La voix et le rire de Ionna Vautrin au téléphone lui donnent une telle présence que la rencontrer dans son biotope est presque accessoire ! Pourtant, c’est ici, dans son studio du Nord-Est parisien, qu’elle phosphore en équipe depuis deux ans et demi. Jusqu’alors, la designer travaillait chez elle, où elle a gardé son bureau. On suppute que le design est présent dans sa vie au-delà des heures réglementaires. Si elle veut croiser Stéphane Arriubergé, son éditeur chez Moustache, elle n’a que 200 mètres à parcourir, comme pour aller voir un copain.
Elle vit et travaille entourée d’objets et de meubles à histoires et pas dans un showroom à sa gloire. D’autant qu’un certain nombre d’entre eux ont pour fonction d’être les inspirateurs de projets futurs. De l’appartement-bureau au bureau-bureau, il flotte un naturel aux antipodes du stylisme maniaque. De fait, elle ne choisit et ne dessine que du design dans lequel le travail esthétique est consistant. Ensuite, on a l’impression qu’il lui suffit de poser les choses pour que leur charme agisse.
Avant d’évoluer dans ce qu’elle appelle sa « bulle » et avec ses éditeurs étrangers (Foscarini, Sancal ou Serralunga), Ionna Vautrin a bien bougé. Cela ne l’empêche pas de souligner que, dans son métier, rien n’est acquis. Elle ne se repose pas sur le succès de sa lampe Binic (Foscarini) qui lui a valu un Compasso d’Oro et qui s’est vendue à plus de 100 000 exemplaires.

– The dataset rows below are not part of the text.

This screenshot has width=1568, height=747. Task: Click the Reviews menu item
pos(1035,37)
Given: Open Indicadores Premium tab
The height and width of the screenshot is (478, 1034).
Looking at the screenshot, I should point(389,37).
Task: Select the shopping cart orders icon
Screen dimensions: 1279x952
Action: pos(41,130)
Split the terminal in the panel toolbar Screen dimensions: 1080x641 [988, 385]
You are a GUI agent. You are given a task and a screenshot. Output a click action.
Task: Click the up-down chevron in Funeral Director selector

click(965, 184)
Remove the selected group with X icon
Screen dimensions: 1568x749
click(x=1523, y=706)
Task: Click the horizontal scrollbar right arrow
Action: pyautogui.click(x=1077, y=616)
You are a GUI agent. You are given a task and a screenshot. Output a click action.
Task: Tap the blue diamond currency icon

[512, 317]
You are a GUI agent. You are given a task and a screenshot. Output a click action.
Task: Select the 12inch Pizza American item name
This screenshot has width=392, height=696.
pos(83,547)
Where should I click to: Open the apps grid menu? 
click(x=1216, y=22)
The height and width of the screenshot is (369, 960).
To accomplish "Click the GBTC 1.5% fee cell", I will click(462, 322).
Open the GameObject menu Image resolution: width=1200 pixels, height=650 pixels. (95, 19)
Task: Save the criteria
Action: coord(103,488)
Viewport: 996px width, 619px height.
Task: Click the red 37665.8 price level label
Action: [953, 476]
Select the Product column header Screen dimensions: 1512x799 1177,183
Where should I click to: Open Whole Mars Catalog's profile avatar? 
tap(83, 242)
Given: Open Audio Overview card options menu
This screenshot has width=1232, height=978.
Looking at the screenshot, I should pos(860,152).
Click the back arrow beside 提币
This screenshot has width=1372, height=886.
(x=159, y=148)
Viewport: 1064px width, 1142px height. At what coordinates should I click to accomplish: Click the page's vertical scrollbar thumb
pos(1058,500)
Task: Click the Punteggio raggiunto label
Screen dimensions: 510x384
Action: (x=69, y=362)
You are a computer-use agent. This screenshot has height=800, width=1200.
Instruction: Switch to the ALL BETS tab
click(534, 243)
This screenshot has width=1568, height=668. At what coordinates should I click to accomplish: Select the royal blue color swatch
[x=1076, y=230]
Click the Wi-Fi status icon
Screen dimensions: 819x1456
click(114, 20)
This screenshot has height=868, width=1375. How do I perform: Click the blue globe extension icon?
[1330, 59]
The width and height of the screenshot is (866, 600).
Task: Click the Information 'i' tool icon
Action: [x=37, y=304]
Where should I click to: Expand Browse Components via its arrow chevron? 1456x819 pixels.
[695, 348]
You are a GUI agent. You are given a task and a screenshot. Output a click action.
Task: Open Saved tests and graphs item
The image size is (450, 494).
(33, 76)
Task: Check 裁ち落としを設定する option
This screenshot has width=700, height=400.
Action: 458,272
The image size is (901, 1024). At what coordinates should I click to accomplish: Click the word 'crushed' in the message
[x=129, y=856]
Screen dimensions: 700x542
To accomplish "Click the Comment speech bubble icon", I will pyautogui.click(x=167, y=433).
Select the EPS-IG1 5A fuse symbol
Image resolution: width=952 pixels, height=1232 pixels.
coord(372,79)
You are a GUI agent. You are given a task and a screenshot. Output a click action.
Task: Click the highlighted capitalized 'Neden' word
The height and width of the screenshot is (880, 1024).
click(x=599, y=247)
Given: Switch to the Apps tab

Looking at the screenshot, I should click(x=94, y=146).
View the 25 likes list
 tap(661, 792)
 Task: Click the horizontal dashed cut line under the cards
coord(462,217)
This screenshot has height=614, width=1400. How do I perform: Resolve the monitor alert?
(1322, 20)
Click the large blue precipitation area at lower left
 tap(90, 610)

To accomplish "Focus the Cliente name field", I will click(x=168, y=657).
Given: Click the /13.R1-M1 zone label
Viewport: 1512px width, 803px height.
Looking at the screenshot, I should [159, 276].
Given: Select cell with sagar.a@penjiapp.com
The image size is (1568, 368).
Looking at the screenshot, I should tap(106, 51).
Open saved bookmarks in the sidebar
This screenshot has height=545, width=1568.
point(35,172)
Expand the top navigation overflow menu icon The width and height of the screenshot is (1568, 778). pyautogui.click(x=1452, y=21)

D’où cette étiquette de designer de petits objets qui lui colle à la peau, alors qu’elle a conçu la table Baobab à deux plateaux (Moustache), une autre en bois tourné partiellement laqué (Sancal), et un sculptural banc Luba (Serralunga). Elle investit des terrains plus lointains. En ce moment, avec le photographe Michel Giesbrecht, elle prépare une exposition sur les objets ronds.